Development and Validation of a Numerical Model for Non-isothermal Multiphase Flow in Partially Frozen Porous Media

A general numerical model for the simultaneous transport of water, air, and heat in geological media under transient freezing conditions will be presented. The code solves conservation equations for air (as gas and dissolved in liquid water) and water (ice, liquid and vapor phases) using an integrated finite difference method with fully implicit time stepping. Key physical processes represented include advection as gas or liquid, vapor and aqueous phase diffusion, and heat conduction. Key relationships among liquid and ice saturations, interfacial pressures, and temperatures are based on empirical unfrozen soil moisture retention curves combined with thermodynamic relationships between ice/liquid capillary pressure and temperature. Saturated, partially saturated and partially frozen, and fully dry conditions are accommodated; phase disappearance/reappearance is handled with a variable substitution approach. Simulations of freezing-induced moisture redistribution agree well with published laboratory data on freezing-induced moisture redistribution (cryosuction).

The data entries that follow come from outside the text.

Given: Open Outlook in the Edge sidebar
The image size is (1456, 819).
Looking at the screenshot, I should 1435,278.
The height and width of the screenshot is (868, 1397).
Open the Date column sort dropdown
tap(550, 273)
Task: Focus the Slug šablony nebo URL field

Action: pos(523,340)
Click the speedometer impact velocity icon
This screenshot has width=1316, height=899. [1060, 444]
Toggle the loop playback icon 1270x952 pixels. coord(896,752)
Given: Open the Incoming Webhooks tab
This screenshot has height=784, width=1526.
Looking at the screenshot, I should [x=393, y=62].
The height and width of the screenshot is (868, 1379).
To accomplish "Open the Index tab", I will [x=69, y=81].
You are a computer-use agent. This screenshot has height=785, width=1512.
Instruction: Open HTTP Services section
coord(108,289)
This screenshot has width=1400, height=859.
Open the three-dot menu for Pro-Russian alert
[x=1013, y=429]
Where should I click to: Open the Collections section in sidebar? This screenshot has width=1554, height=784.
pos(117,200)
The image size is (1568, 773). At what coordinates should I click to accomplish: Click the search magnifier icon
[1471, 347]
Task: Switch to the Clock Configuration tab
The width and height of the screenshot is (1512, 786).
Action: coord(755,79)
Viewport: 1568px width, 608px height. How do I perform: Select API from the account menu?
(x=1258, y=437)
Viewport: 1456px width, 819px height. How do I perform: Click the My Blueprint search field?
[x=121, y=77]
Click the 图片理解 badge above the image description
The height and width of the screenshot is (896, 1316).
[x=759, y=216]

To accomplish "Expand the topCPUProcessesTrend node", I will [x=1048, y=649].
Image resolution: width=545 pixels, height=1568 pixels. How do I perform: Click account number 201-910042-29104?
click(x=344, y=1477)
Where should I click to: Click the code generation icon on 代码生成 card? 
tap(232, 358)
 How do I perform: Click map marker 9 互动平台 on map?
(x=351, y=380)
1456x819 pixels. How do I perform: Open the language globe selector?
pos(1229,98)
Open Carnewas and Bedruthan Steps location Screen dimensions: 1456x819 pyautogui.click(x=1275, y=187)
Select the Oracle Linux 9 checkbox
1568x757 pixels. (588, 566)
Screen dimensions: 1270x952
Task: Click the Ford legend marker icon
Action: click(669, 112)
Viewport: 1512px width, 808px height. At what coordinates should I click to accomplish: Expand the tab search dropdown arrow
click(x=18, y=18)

However, the comparison is sensitive to the assumed relationship between thermal conductivity and ice content, which is uncertain. Acknowledgment: This work was supported by SwRI(TM) Southwest Initiative for Mars (SwIM) under project number R9313 and by NASA Mars Fundamental Research Program award NNX06AB19G. Any opinions, findings, and conclusions or recommendations expressed in this paper are those of the author and do not necessarily reflect the views of the National Aeronautics and Space Administration.